Biosolids Management: An Issue of Global Importance

In many urban regions of the developing world, municipal and industrial sewage is collected and then used without any treatment for irrigating crops. Farmers receive the value of the nutrients dissolved and suspended in the wastewater but may pay a price in sickness, and in many cases, damage to soil from discharged industrial wastes due to the potential accumulation of significant quantities of heavy metals and other pollutants. Where treatment does occur, residual solids, including the biomass from the treatment process, are often discharged back into a nearby watercourse, thereby posing the risk of contaminating down-stream sources of potable water. When direct discharge is not available, dewatered material may simply be stored on site, contaminating both soil and groundwater. Recognising that access to a reliable supply of safe water is a basic right of citizens, municipal authorities in many developing countries are now in the process of establishing water resource master plans and building new water and wastewater treatment systems. Concerned citizens and community leaders are also beginning to appreciate the importance of finding sustainable solutions for the discharged residual solids, including the beneficial application of biosolids to land.

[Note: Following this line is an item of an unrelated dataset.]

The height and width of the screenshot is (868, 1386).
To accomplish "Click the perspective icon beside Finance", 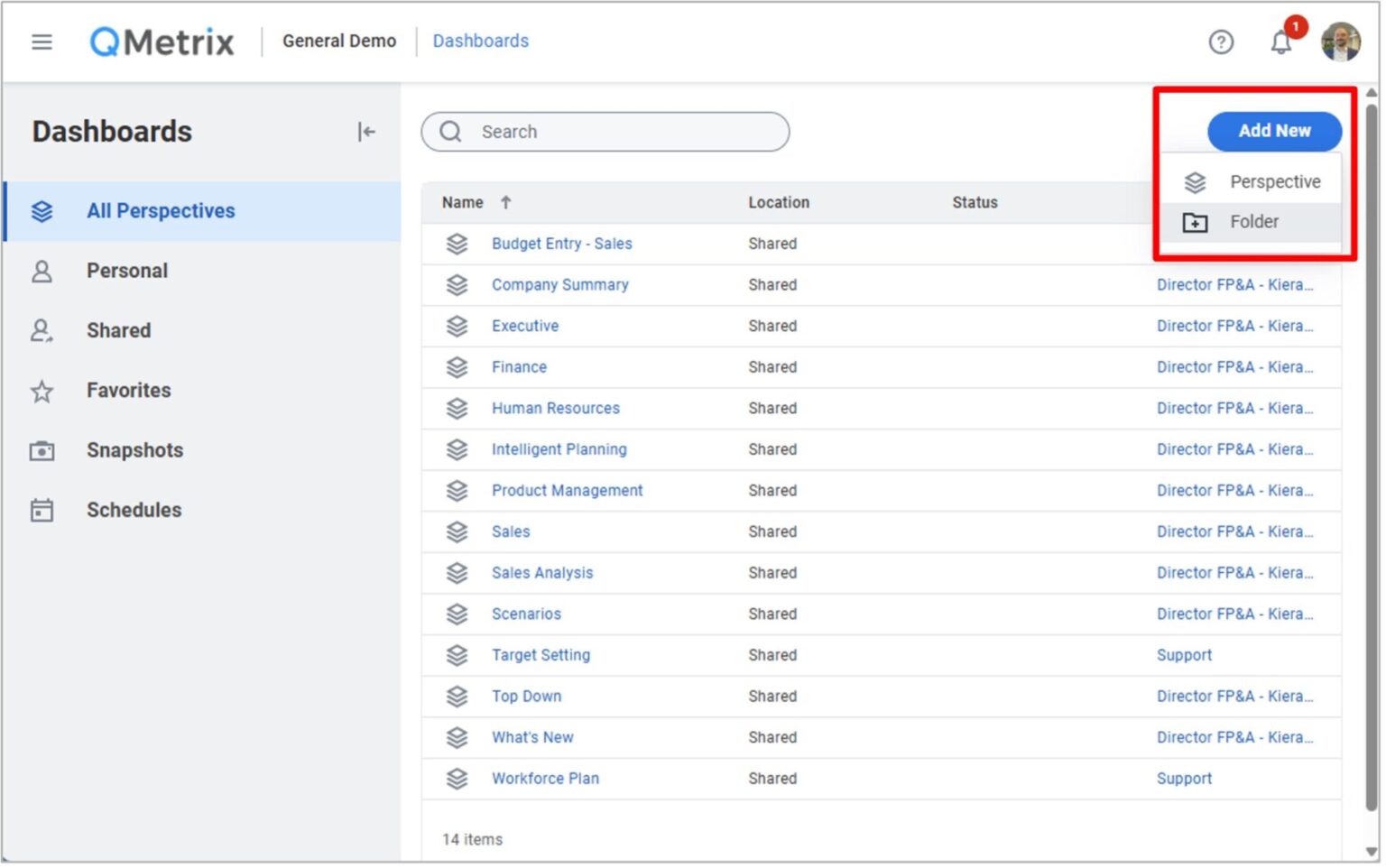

In northern countries, land application of biosolids as a fertiliser and soil conditioner has been increasingly used over fifty years and this practice is now widespread. However, serious issues can arise in the absence of an appropriate regulatory framework designed to ensure an acceptable level of quality at each critical stage of the biosolids management and utilisation process. Where public officials and private firms fail to maintain the essential elements of a well-regulated biosolids management system the confidence and trust of the local community may be lost. As a consequence, some biosolids utilisation programmes have been discontinued in favour of landfill disposal while others do not receive the local support needed in order to develop the practice. Successful community-based biosolids utilisation requires good planning, stakeholder involvement, the nurturing of local capacity, and the implementation of the necessary enabling systems. Above all, it requires an open and inclusive communication process.

Figure 1
Figure1   Figure 1: Simplified Wastewater Collection and Treatment System

Some Basic Terms

The raw material from which treated wastewater and biosolids are produced is a combination of storm water run-off and sewage discharges from households (including human waste), commercial businesses and industrial plants. This mixed material flows by gravity to a wastewater treatment plant where the combined influent passes through a series of mechanical and biological processes. The term municipal sludge is used to describe the residual solids that are separated and collected during the wastewater treatment process. Biosolids is the term used for the nutrient-rich organic material separated during the wastewater treatment process that, after receiving additional treatment and passing rigorous quality requirements, is used as an agricultural or commercial fertiliser and soil-conditioning material. Figure 1 provides a simplified illustration of wastewater collection and treatment leading to the production of biosolids. When properly prepared and applied, biosolids provide growing plants with important primary nutrients such as Nitrogen, Phosphorus, Potassium, Sulphur, Magnesium and Calcium, and micronutrients such as Copper, Iron and Zinc. Biosolids management is the integrated network of sustainable practices, public information programmes, regulatory requirements, monitoring systems and receptive markets that ensure that biosolids utilisation provides expected benefits without incurring risk to public health or the environment. The terms human waste, municipal sludge and biosolids are sometimes used interchangeably, but in fact, they are all distinctly different materials. The safe and beneficial utilisation of processed biosolids is possible only when a management system is in place and working properly.